O deputado federal Paulo Azi, mais um do União Brasil da Bahia, chegou ao Catar a tempo de ver o jogo de estreia do Brasil, contra a Sérvia, em 24 de novembro. Assim como o conterrâneo José Rocha, viajou acompanhado da mulher.

No estádio Lusail, os dois deputados viram a partida na companhia de Ciro Nogueira, ministro da Casa Civil de Bolsonaro, e do vice-presidente do União Brasil, Antonio Rueda.

À diferença dos dois colegas, Paulo Azi não registrou presença na Câmara no período de ausência.

Procurado pela coluna, o deputado não respondeu às tentativas de contato. Na tarde desta quarta-feira, não havia ninguém em seu gabinete.

Registro irregular


A lista de deputados federais que viajaram ao Catar durante a Copa vai mais além.
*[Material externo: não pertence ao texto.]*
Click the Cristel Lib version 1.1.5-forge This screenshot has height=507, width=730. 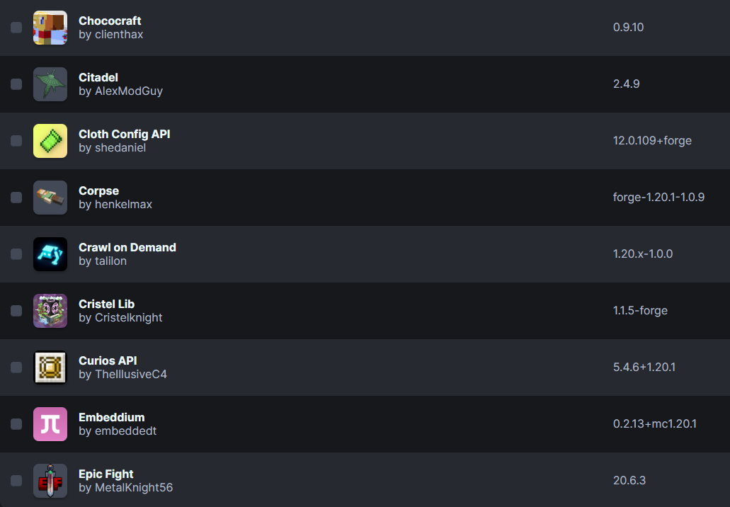pyautogui.click(x=640, y=311)
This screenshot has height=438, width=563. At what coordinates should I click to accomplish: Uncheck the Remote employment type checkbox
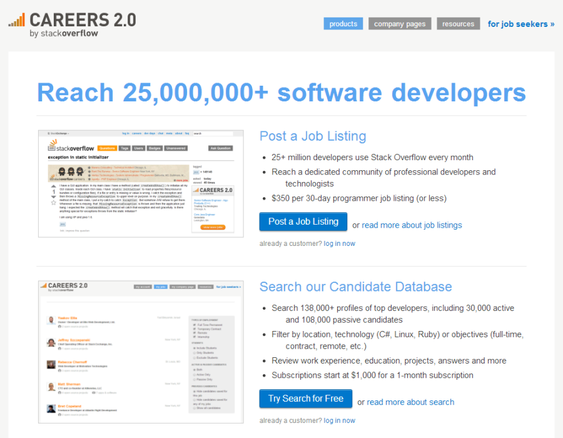(x=195, y=333)

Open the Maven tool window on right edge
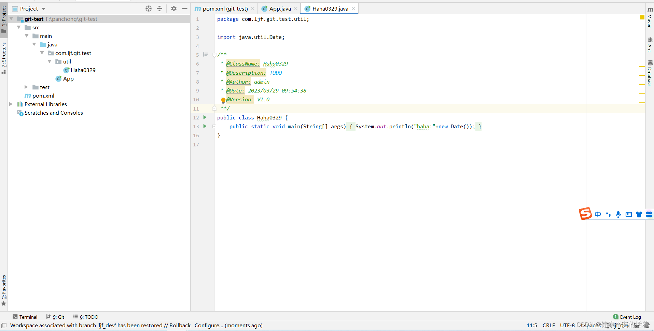pyautogui.click(x=649, y=21)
Estão nela o presidente da Câmara, Arthur Lira, do PP de Alagoas, e Eduardo Bolsonaro, do PL de São Paulo, que estiveram no país ainda durante a fase de grupos da competição.

A coluna perguntou oficialmente à Câmara se parlamentares em viagem ao exterior podem registrar presença, como fizeram Doutor Luizinho e José Rocha. A resposta foi que o registro é permitido apenas para parlamentares em missão oficial. A dupla, portanto, não poderia ter feito o que fez. Mas esse, provavelmente, será apenas mais um deslize que passará batido na farra permanente em que vive o poder de Brasília, com ou sem Copa do Mundo.